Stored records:
>>>
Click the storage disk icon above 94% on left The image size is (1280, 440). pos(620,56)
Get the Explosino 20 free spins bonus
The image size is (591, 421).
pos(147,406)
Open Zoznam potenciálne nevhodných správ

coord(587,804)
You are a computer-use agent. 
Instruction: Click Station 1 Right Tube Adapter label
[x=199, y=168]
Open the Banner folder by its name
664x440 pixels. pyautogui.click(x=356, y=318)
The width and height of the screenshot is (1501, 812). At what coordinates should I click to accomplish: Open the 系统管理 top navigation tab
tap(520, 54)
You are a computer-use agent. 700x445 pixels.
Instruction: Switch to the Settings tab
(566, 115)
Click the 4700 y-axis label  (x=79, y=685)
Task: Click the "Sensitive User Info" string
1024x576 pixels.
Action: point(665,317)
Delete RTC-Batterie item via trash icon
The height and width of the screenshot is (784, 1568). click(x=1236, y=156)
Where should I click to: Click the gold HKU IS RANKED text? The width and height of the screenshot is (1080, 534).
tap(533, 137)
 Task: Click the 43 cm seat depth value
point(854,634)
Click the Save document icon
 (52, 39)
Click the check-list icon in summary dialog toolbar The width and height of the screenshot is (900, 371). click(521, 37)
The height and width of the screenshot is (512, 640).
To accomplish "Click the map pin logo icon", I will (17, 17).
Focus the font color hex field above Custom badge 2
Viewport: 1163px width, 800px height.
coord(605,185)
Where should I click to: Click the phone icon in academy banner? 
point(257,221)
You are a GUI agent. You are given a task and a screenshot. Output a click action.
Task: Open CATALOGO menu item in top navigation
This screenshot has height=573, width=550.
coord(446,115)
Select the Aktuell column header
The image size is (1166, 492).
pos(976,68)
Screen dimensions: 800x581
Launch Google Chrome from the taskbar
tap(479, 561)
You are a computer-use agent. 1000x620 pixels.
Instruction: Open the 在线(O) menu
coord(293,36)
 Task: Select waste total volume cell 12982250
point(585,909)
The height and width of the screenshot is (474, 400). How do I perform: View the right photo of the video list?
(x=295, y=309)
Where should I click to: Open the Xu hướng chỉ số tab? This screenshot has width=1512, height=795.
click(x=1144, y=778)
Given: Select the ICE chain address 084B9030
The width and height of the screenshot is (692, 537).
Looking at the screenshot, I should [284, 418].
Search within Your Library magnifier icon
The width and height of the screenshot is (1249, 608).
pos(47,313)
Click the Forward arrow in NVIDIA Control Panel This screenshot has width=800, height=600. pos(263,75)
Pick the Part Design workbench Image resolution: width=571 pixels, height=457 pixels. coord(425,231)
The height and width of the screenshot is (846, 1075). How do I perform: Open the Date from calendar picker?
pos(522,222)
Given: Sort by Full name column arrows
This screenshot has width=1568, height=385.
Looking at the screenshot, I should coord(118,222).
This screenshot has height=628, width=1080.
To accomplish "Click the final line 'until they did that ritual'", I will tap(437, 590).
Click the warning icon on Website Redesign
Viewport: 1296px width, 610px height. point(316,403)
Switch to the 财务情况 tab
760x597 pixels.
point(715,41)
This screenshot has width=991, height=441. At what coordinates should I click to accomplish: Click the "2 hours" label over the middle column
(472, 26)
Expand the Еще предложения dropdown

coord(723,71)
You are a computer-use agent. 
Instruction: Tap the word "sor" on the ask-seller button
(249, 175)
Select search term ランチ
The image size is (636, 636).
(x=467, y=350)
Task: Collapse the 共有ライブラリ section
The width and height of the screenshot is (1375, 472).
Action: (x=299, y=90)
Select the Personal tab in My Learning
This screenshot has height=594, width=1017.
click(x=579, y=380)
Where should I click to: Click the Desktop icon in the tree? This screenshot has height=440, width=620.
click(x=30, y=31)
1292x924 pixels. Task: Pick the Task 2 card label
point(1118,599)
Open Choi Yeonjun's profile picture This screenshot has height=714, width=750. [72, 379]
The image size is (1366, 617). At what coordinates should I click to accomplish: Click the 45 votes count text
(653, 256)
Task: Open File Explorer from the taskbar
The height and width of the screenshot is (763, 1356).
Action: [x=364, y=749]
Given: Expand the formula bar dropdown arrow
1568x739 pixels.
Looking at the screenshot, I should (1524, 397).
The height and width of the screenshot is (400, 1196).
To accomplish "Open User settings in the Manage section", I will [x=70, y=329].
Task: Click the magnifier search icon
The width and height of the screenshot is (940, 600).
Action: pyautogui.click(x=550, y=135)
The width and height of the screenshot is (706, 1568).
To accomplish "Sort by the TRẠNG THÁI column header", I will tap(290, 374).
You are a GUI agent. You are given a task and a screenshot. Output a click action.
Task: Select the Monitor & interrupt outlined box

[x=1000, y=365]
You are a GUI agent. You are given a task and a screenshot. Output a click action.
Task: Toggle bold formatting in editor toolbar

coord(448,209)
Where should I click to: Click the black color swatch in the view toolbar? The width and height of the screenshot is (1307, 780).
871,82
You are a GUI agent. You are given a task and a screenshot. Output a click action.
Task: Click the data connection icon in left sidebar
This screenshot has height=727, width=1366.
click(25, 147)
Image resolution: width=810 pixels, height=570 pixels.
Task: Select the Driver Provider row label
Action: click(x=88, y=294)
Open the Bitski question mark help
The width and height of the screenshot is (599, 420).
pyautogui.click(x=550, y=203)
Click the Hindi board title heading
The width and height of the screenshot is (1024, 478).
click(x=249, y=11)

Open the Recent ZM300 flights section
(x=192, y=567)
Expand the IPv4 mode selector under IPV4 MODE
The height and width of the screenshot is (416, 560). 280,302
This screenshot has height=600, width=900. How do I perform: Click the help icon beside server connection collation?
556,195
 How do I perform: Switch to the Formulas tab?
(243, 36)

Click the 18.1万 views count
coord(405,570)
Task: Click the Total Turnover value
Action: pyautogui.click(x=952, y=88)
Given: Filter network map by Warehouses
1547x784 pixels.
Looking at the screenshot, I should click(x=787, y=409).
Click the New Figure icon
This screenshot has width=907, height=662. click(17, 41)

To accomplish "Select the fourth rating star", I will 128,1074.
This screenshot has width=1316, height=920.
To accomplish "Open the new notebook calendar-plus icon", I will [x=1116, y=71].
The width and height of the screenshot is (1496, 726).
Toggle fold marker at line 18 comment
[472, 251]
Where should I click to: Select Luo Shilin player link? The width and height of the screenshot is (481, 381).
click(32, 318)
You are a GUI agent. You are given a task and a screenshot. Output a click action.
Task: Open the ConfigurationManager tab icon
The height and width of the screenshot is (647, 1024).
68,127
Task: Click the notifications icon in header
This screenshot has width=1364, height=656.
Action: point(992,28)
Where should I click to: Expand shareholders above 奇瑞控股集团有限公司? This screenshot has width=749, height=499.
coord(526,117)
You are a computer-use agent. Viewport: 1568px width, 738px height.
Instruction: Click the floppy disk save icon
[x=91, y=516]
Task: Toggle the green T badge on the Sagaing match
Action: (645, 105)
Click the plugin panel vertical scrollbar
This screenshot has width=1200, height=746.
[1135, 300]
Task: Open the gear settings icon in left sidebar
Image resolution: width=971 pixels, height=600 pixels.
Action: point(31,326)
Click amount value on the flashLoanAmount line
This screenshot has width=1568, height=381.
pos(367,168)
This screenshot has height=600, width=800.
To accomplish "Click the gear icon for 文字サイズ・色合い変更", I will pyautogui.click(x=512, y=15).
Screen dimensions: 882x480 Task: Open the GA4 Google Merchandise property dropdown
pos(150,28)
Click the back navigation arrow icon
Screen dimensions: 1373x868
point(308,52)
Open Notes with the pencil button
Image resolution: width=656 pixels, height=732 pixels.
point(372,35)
<<<
▶ WORK ITEM: An exact copy of the lines above, from the one containing "760x597 pixels." through the one containing "Task: Collapse the 共有ライブラリ section", is the whole of the answer.

▶ TASK RESULT:
760x597 pixels.
point(715,41)
This screenshot has width=991, height=441. At what coordinates should I click to accomplish: Click the "2 hours" label over the middle column
(472, 26)
Expand the Еще предложения dropdown

coord(723,71)
You are a computer-use agent. 
Instruction: Tap the word "sor" on the ask-seller button
(249, 175)
Select search term ランチ
The image size is (636, 636).
(x=467, y=350)
Task: Collapse the 共有ライブラリ section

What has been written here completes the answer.